A Câmara diz ainda que, até 25 de novembro de 2024, não havia lei promulgada que obrigava uma regulação para o pagamento de emendas de comissão.
Em um novo round da disputa entre o Legislativo e o Judiciário sobre a indicação dos recursos, o ministro Flávio Dino determinou que a Casa Legislativa respondesse "objetivamente" a questionamentos sobre a indicação dos recursos até as 20h desta sexta-feira.
O documento da Câmara, porém, traz argumentos repetidos em relação à primeira manifestação, apresentada pela manhã.
O despacho de Dino foi uma resposta ao primeiro pedido protocolado pela Casa para que as verbas suspensas pelo ministro do STF na última segunda-feira fossem desbloqueadas.
Dino questiona, por exemplo, quais foram as datas exatas das especificações ou indicações das “emendas de comissão” e pergunta se todas foram aprovadas por comissões.
O ministro também pede para que seja especificado quem fez as aprovações das indicações, nos casos em que a destinação dos recursos não tenha sido submetida às comissões.
Dino também pedia especificações em relação às "novas indicações" de emendas de comissão, questionando quem as formulou e quem as aprovou. No despacho, Dino pôs ainda em xeque a transparência de recursos destinados a Alagoas, reduto eleitoral de Lira.
Do montante de R$ 4,2 bilhões, R$ 180 milhões são apresentadas como "novas indicações", sendo que 40% (R$ 73 milhões) são direcionados justamente ao estado de Lira.

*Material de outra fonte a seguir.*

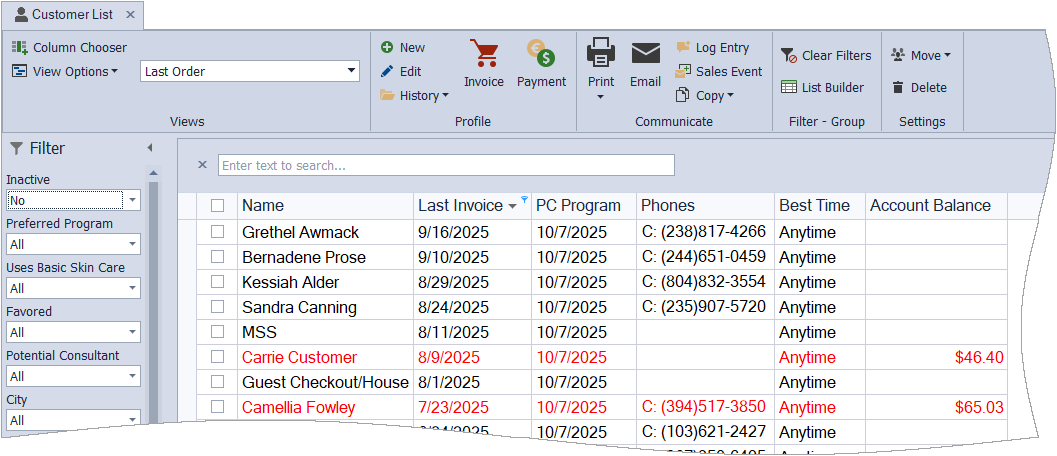1057x456 pixels.
Task: Click the Clear Filters button
Action: [x=826, y=55]
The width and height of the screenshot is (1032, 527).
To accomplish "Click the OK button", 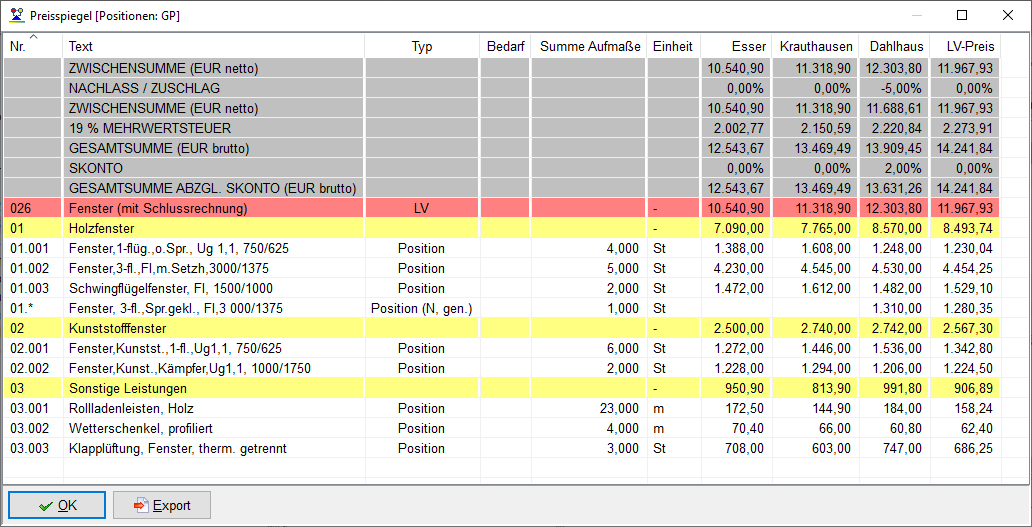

Em relação a este ponto, a Câmara diz que esses são valores que "não haviam sido objeto de indicação pelas comissões ou, se haviam sido, não foram implementadas por impedimentos de ordem técnica". Isso porque o Supremo exigiu, no início de dezembro, a identificação dos autores das emendas, e não mais "a identificação do presidente de comissão como solicitante".

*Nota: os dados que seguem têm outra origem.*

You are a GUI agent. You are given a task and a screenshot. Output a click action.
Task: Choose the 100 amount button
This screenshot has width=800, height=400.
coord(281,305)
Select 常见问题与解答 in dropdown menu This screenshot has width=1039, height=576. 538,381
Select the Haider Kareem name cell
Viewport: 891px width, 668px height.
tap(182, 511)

"Com base nessas orientações do Tribunal e do Poder Executivo, os Líderes do Senado e da Câmara dos Deputados, ouvidas as respectivas bancadas, referendaram indicações e, no caso de valores que ainda não tinham sido indicados ou, caso indicados, tiveram impedimentos de ordem técnica, apresentaram “novas” indicações a emendas já aprovadas pelas comissões".
Na última segunda-feira, o ministro determinou o bloqueio de R$ 4,2 bilhões em emendas parlamentares em atendimento a um pedido feito pelo PSOL e pelo Novo, que discordaram da forma como os valores foram realocados.